The king tides are upon us and the moon has become very prominent. South Florida is flooding worse than anticipated and people are trapped in their houses. It seems as if my hexes have been working after all.
I had started reading up on the tarot, but I got distracted by other books, such as A Little Life by Hanya Yanagihara (still reading) and The Field Guide to Surreal Botany. I want to keep a notebook on all 78 cards, what they can mean, what they mean to me. Worthy to note: I’m not religious, nor do I define myself as a spiritual person. I don’t believe in the afterlife, in souls, in spirits, in the divine. I know all those beliefs just act as balm or distraction from our ruminations on our own mortality. Yet I’ve always been fascinated by certain pagan rituals and mysticism—I especially appreciate how these acts encourage creativity and use of one’s own intuition. Intuition over superstition. This does not seem very prominent in other organized religions. I’ve known pagans who are also atheist, and I can understand why this wouldn’t be a contradiction.
My partner in literary crime, Melissa Dominic, has her fascination with rocks and gems. They serve her as talismans. She also reads tarot and understands my need to be my own kind of cartographer. I keep journals of brain sketchings to make sense, to do something with the buzzing in my head. This tarot notebook is just a new medium.

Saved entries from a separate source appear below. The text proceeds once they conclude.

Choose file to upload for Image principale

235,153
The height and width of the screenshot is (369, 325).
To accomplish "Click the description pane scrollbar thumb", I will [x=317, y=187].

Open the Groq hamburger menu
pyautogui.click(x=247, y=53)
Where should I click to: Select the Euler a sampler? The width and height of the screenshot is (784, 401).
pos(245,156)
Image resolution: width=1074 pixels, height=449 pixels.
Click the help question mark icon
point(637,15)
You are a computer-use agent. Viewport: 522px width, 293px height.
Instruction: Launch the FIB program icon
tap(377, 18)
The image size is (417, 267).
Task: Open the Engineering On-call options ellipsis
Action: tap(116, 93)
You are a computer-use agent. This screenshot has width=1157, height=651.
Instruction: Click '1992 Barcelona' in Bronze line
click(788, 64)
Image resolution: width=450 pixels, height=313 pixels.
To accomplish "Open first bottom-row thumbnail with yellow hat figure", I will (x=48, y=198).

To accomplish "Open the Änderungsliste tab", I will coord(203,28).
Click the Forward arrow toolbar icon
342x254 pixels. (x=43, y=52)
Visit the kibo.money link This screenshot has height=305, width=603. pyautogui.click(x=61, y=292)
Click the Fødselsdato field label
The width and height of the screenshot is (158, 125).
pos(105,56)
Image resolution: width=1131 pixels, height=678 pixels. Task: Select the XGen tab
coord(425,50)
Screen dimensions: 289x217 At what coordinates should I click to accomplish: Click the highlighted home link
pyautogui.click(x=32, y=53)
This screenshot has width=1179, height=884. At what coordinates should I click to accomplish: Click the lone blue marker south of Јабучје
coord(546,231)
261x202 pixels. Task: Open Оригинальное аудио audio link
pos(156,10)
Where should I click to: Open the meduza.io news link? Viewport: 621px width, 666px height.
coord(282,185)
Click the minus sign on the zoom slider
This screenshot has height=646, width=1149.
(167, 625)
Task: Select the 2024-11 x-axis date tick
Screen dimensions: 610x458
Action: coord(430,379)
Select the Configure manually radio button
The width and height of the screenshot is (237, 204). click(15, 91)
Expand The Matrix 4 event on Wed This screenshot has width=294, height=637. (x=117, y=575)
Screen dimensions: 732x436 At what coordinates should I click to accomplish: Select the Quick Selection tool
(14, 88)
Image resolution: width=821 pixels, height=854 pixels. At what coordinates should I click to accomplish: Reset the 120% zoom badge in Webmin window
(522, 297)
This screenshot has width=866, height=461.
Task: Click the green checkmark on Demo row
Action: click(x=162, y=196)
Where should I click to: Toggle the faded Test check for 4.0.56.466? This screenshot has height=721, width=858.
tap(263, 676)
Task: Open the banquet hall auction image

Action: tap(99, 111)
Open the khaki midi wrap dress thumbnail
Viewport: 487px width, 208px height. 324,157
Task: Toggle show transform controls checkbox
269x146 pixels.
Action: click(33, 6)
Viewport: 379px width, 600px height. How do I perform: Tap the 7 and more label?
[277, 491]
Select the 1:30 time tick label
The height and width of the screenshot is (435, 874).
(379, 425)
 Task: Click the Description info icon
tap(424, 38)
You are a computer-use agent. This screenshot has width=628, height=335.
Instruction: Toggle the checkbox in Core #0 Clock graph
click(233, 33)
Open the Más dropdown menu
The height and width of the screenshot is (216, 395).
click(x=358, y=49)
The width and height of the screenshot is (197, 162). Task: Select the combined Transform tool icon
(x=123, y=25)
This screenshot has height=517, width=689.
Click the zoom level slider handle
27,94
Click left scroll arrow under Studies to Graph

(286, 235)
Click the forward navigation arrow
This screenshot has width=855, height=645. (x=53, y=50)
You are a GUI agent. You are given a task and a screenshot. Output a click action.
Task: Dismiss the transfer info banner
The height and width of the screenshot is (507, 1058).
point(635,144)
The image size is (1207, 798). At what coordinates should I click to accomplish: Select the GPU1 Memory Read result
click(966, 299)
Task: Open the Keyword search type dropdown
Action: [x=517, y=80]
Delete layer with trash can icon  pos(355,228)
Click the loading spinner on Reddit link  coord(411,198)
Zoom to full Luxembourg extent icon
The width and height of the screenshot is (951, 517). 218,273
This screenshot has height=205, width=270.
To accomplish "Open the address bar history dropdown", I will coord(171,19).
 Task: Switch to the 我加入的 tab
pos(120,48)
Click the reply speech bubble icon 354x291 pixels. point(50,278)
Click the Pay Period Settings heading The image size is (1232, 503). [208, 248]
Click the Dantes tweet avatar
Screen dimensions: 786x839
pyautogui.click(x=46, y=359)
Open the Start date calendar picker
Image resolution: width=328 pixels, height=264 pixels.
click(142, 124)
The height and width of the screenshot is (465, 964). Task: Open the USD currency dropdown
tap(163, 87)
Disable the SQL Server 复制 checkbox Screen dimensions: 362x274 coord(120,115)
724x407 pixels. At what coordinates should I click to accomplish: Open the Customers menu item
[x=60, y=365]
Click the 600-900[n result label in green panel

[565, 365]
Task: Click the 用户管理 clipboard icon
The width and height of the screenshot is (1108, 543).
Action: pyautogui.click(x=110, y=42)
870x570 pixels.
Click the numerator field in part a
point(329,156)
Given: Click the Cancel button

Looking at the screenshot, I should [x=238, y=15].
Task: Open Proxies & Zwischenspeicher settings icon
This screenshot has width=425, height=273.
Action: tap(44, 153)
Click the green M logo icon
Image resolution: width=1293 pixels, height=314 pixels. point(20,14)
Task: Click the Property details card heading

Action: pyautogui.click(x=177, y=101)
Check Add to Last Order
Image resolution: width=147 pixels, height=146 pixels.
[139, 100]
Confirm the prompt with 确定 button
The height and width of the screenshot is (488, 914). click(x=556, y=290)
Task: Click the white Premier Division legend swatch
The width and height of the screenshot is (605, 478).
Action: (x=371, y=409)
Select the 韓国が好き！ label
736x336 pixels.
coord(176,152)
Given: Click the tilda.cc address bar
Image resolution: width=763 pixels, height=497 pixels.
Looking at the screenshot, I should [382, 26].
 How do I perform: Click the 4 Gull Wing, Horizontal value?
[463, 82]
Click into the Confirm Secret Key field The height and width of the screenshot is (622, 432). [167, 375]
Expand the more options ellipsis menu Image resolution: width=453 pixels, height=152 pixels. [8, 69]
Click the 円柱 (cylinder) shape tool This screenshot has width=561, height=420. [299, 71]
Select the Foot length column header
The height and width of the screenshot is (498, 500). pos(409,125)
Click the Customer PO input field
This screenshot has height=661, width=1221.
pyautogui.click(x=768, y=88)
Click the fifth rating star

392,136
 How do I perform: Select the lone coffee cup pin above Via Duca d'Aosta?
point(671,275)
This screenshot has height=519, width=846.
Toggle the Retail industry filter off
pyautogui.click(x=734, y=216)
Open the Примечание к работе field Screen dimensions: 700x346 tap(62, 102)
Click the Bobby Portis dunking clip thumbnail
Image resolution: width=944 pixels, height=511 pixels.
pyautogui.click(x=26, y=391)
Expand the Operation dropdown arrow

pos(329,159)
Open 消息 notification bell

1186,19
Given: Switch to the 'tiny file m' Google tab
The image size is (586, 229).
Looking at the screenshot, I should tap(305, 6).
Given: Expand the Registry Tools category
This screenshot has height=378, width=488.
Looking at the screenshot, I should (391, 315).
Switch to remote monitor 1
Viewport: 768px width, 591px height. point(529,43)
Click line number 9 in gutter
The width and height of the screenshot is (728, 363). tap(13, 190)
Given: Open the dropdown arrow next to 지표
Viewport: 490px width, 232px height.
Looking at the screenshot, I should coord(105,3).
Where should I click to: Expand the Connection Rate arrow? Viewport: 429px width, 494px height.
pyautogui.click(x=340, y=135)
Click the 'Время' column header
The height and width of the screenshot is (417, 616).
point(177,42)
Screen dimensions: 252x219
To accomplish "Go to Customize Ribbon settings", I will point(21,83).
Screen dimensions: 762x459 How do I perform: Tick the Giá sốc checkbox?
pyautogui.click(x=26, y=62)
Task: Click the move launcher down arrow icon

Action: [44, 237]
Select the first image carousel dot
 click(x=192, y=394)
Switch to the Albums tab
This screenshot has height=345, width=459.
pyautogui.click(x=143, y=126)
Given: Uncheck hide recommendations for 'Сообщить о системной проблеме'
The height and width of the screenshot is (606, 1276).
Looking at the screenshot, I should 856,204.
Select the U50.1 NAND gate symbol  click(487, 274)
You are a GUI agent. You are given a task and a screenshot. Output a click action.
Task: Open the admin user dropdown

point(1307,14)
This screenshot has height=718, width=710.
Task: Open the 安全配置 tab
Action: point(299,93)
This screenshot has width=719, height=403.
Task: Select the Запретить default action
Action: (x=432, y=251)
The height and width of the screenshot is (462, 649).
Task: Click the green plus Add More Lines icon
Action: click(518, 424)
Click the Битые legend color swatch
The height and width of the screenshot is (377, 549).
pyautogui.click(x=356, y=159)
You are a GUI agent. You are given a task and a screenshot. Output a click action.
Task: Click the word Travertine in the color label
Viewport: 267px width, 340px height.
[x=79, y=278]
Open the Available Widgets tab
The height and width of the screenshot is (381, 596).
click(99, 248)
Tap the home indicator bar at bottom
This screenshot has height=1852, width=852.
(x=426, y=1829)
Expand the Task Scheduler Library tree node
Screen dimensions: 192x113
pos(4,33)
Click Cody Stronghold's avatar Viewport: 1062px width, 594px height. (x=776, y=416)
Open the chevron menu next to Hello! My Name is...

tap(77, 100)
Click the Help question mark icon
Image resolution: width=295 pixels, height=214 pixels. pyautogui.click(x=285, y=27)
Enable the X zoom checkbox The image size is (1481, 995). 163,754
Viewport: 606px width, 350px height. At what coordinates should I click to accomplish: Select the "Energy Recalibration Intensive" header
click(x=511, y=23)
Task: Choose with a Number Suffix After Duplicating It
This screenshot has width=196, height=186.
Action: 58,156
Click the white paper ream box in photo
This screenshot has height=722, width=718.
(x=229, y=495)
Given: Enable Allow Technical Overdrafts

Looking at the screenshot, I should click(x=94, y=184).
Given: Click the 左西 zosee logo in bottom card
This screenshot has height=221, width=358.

I was taking a break from writing and submitting to journals, but this didn’t last long. Writing is such unbridled bliss to me, it really is, but submitting gives me a headache. It’s homework. Or rather, it’s like applying to job interviews and getting turned down repeatedly. Who has time to schmooze on social media after all this? (Really, I just want to be a recluse and have editors magically find me, fall in love with me, and publish me.)